BEGIN

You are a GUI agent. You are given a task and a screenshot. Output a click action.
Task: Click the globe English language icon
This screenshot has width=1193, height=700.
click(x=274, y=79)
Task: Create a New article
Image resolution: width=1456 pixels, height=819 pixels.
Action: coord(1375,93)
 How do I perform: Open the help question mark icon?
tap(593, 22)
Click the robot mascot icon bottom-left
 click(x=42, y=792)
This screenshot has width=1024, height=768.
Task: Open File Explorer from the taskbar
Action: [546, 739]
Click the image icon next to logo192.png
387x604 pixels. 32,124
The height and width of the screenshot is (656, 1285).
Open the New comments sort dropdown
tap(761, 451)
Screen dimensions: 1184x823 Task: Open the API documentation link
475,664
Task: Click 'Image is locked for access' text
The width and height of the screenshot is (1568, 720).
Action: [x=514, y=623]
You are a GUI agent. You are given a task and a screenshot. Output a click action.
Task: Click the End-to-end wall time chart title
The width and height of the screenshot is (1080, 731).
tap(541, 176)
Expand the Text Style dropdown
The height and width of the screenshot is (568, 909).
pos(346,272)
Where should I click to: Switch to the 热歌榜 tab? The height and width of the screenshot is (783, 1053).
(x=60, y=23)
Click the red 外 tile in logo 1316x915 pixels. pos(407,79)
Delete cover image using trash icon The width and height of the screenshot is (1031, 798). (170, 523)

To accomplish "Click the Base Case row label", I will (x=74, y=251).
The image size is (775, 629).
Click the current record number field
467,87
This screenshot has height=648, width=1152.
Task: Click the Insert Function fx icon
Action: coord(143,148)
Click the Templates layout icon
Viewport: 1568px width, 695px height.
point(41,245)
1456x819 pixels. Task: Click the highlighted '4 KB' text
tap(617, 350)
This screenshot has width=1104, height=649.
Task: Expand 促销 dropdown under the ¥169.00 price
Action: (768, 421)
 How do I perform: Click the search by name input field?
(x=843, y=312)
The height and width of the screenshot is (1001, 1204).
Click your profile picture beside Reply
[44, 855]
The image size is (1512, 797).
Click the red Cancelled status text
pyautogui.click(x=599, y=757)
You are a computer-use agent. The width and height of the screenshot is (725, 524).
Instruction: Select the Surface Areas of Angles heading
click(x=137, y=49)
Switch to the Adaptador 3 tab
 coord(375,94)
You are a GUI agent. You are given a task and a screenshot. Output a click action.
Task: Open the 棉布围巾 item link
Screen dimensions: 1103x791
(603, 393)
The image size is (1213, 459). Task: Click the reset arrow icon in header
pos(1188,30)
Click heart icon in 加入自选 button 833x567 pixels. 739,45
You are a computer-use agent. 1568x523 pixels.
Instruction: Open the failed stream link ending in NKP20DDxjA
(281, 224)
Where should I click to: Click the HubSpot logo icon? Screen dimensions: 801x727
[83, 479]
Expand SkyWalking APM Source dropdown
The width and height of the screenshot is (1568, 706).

END

--- Task goal ---
Give back exactly the lines above, from the line containing "Task: Click the End-to-end" through the line containing "Delete cover image", with both end lines and nothing more.

--- Exercise response ---
Task: Click the End-to-end wall time chart title
The width and height of the screenshot is (1080, 731).
tap(541, 176)
Expand the Text Style dropdown
The height and width of the screenshot is (568, 909).
pos(346,272)
Where should I click to: Switch to the 热歌榜 tab? The height and width of the screenshot is (783, 1053).
(x=60, y=23)
Click the red 外 tile in logo 1316x915 pixels. pos(407,79)
Delete cover image using trash icon The width and height of the screenshot is (1031, 798). (170, 523)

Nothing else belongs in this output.